Task objective —
Rewrite everything in the listing from the line containing "The image size is (674, 703)." down to the line containing "Looking at the image, I should click on (569, 190).", replacing "coordinate pair" with "pair of coordinates" and leaving everything else unchanged.

The input —
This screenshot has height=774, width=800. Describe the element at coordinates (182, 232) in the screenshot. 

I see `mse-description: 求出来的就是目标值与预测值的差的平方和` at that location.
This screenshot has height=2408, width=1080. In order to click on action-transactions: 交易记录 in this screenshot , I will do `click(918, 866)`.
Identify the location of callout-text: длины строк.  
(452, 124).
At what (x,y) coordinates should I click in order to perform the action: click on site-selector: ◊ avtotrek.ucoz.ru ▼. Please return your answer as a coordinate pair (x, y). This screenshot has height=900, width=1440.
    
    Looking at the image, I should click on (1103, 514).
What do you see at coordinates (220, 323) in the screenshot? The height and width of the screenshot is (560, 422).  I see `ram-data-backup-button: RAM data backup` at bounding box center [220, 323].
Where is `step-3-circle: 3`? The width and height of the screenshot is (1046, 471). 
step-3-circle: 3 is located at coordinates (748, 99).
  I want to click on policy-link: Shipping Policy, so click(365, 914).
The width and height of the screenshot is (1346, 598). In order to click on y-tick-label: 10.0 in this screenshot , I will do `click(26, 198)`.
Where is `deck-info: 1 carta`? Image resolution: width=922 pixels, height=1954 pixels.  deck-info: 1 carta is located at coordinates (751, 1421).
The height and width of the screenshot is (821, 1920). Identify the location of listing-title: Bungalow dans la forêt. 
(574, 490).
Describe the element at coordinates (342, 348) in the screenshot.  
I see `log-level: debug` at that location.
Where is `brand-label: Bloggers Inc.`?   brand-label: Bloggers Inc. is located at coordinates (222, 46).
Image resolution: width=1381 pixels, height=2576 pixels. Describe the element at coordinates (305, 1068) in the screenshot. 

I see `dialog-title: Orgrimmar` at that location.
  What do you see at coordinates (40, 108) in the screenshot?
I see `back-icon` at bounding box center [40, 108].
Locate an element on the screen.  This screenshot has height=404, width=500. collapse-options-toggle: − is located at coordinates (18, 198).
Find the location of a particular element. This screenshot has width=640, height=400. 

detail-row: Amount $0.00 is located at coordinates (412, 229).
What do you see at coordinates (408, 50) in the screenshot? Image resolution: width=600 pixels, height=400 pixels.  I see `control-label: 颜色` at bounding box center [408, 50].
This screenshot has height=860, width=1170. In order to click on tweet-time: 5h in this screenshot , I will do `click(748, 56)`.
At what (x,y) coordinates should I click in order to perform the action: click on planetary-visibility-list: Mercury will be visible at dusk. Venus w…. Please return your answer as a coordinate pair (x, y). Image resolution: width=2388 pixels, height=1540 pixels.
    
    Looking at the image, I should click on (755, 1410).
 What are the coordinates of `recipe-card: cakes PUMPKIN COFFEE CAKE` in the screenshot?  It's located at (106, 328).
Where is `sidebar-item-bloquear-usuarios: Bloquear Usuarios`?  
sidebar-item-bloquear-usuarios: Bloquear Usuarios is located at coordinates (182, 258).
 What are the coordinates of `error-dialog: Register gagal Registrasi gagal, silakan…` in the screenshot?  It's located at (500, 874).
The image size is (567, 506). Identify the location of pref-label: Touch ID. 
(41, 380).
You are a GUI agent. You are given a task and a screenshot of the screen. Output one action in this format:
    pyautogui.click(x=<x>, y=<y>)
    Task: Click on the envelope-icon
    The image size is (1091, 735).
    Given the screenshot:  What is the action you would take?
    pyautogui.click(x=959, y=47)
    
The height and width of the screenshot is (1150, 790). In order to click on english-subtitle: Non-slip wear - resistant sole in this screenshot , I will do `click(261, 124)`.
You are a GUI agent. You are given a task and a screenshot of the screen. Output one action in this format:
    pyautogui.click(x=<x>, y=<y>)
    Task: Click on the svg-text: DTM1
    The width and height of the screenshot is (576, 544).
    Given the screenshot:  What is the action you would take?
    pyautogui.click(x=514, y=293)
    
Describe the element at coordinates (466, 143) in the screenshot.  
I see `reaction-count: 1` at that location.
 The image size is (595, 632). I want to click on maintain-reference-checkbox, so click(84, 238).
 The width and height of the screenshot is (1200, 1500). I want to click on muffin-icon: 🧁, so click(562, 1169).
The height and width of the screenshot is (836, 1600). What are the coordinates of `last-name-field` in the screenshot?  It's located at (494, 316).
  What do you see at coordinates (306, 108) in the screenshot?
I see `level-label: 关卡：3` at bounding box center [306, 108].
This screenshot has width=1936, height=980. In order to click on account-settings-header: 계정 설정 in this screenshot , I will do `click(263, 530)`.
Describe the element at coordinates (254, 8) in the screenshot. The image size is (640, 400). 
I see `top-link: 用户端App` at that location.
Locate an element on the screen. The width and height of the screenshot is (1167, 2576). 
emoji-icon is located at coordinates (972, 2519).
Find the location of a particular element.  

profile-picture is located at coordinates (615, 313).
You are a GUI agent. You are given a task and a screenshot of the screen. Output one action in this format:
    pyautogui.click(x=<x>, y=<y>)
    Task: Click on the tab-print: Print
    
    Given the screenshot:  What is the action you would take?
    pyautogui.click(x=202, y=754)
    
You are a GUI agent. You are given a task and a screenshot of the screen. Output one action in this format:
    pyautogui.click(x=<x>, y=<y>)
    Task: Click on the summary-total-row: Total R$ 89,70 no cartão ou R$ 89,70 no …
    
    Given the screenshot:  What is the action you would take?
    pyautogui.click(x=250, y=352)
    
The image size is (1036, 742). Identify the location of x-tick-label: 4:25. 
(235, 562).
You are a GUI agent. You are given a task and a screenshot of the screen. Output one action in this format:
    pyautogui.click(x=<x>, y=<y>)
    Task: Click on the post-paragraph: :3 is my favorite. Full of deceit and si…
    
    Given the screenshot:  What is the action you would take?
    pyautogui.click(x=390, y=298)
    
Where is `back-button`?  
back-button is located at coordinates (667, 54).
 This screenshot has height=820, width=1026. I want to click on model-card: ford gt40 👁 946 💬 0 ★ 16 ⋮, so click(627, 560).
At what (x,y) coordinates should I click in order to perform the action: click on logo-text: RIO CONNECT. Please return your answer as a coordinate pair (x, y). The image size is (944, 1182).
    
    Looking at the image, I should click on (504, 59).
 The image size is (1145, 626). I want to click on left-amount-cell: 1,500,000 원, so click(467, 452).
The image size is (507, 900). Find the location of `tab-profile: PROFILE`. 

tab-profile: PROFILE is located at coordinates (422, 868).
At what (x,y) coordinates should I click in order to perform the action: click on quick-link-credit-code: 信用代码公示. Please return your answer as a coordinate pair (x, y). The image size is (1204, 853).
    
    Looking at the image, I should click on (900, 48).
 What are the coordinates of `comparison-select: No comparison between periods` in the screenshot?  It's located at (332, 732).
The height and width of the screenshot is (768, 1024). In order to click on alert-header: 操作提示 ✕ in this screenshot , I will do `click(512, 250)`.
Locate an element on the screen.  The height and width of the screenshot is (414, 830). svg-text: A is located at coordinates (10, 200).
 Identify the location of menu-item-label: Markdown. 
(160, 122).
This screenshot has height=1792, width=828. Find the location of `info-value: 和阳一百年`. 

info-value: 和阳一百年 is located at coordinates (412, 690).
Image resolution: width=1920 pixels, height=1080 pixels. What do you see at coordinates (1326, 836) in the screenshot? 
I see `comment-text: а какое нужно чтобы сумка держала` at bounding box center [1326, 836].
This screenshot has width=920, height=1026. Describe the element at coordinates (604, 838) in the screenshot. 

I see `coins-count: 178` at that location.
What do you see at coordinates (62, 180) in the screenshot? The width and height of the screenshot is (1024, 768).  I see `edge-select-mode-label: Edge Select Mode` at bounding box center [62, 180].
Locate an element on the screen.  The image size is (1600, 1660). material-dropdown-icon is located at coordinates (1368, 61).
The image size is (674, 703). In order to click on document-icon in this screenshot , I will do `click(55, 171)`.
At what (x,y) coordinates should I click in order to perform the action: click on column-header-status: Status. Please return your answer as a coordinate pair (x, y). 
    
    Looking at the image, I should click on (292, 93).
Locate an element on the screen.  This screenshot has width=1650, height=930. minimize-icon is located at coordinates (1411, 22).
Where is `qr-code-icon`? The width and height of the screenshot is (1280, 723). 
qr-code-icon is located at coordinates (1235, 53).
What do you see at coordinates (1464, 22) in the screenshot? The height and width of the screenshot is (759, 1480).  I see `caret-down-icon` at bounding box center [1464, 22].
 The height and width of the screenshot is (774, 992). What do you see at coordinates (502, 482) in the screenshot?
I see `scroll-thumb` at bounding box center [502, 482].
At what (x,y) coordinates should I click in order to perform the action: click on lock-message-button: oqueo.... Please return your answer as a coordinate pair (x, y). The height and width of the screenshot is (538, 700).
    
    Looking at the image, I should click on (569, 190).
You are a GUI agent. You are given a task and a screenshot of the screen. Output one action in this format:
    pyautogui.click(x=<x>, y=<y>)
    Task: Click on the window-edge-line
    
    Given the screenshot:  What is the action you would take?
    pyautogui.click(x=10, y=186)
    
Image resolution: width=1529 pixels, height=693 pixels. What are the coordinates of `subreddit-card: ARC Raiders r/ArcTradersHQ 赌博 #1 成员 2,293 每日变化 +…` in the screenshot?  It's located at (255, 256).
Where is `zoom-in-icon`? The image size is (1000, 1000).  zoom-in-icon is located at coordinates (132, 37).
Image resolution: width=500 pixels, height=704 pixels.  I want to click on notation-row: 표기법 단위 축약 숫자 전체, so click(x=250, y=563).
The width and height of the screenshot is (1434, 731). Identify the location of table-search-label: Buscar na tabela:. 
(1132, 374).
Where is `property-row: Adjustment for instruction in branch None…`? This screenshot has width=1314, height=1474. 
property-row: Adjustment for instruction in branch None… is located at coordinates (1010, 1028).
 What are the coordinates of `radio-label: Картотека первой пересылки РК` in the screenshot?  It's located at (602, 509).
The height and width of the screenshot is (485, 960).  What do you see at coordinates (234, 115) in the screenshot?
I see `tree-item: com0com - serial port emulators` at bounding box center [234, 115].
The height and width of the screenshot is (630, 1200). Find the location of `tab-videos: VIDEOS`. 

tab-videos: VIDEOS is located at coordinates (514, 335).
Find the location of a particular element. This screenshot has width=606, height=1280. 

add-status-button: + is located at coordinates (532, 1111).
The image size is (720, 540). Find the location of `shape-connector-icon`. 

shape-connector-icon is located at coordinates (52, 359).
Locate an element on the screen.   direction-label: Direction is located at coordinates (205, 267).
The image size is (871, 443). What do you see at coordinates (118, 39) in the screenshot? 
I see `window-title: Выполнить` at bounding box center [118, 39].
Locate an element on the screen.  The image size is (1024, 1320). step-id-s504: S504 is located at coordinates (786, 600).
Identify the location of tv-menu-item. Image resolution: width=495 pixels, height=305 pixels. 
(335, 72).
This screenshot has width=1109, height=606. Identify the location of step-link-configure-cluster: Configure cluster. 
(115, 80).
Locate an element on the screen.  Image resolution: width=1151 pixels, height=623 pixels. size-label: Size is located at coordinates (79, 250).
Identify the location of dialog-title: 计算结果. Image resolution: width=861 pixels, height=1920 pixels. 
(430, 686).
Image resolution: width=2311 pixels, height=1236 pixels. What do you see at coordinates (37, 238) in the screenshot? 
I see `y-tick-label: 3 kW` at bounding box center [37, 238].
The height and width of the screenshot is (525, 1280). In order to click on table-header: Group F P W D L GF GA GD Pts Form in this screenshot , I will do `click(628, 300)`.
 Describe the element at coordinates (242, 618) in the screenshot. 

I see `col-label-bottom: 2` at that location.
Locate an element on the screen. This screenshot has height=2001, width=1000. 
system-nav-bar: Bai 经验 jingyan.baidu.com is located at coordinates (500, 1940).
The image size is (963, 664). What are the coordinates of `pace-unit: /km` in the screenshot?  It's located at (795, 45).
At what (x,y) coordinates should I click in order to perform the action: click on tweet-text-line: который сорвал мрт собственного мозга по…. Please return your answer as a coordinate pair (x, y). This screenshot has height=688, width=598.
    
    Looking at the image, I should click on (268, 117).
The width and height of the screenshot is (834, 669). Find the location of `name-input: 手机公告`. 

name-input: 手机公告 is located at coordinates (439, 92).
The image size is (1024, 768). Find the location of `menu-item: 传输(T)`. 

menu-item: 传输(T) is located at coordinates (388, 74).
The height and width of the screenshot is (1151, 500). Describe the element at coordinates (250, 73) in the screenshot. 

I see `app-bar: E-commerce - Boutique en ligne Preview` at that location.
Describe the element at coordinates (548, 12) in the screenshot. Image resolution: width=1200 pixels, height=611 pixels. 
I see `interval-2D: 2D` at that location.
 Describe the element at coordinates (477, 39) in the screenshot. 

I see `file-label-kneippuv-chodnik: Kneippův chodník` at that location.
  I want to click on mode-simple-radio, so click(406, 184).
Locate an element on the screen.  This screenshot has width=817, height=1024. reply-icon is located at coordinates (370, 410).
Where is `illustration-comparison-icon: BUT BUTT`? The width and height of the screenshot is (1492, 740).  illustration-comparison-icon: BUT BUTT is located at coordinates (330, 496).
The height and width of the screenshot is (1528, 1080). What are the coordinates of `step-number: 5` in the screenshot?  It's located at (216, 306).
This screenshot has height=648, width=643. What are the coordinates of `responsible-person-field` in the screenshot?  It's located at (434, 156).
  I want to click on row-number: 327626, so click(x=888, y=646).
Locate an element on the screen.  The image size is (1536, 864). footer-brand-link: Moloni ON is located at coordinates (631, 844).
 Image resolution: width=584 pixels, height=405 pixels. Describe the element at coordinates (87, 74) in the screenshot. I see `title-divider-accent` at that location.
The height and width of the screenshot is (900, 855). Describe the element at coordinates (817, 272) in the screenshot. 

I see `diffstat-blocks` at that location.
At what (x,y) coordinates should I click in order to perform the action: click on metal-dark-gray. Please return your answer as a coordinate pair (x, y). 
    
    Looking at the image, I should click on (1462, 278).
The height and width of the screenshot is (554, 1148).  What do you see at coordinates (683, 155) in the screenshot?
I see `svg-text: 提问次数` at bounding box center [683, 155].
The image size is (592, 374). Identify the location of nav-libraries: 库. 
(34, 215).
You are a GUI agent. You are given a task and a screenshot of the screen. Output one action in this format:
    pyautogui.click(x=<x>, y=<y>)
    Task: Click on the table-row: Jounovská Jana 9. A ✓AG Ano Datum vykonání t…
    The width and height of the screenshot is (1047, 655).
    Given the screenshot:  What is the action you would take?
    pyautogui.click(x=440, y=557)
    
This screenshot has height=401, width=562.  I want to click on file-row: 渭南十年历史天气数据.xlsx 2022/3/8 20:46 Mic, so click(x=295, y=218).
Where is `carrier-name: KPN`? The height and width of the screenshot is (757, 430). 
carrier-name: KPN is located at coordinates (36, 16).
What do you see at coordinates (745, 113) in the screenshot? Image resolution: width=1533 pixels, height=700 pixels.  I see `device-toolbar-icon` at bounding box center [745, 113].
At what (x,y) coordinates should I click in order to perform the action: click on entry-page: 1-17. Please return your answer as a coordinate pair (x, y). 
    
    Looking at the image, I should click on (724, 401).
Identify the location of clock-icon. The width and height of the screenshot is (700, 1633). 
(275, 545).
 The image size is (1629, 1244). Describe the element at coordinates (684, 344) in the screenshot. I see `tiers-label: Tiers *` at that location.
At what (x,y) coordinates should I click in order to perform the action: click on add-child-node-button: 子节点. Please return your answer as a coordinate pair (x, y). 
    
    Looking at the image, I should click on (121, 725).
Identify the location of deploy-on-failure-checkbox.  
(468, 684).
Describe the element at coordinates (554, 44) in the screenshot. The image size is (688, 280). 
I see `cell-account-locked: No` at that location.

Answer below —
The image size is (674, 703). In order to click on document-icon in this screenshot , I will do `click(55, 171)`.
At what (x,y) coordinates should I click in order to perform the action: click on column-header-status: Status. Please return your answer as a pair of coordinates (x, y). 
    
    Looking at the image, I should click on (292, 93).
Locate an element on the screen.  This screenshot has width=1650, height=930. minimize-icon is located at coordinates (1411, 22).
Where is `qr-code-icon`? The width and height of the screenshot is (1280, 723). 
qr-code-icon is located at coordinates (1235, 53).
What do you see at coordinates (1464, 22) in the screenshot? The height and width of the screenshot is (759, 1480).  I see `caret-down-icon` at bounding box center [1464, 22].
 The height and width of the screenshot is (774, 992). What do you see at coordinates (502, 482) in the screenshot?
I see `scroll-thumb` at bounding box center [502, 482].
At what (x,y) coordinates should I click in order to perform the action: click on lock-message-button: oqueo.... Please return your answer as a pair of coordinates (x, y). The height and width of the screenshot is (538, 700).
    
    Looking at the image, I should click on (569, 190).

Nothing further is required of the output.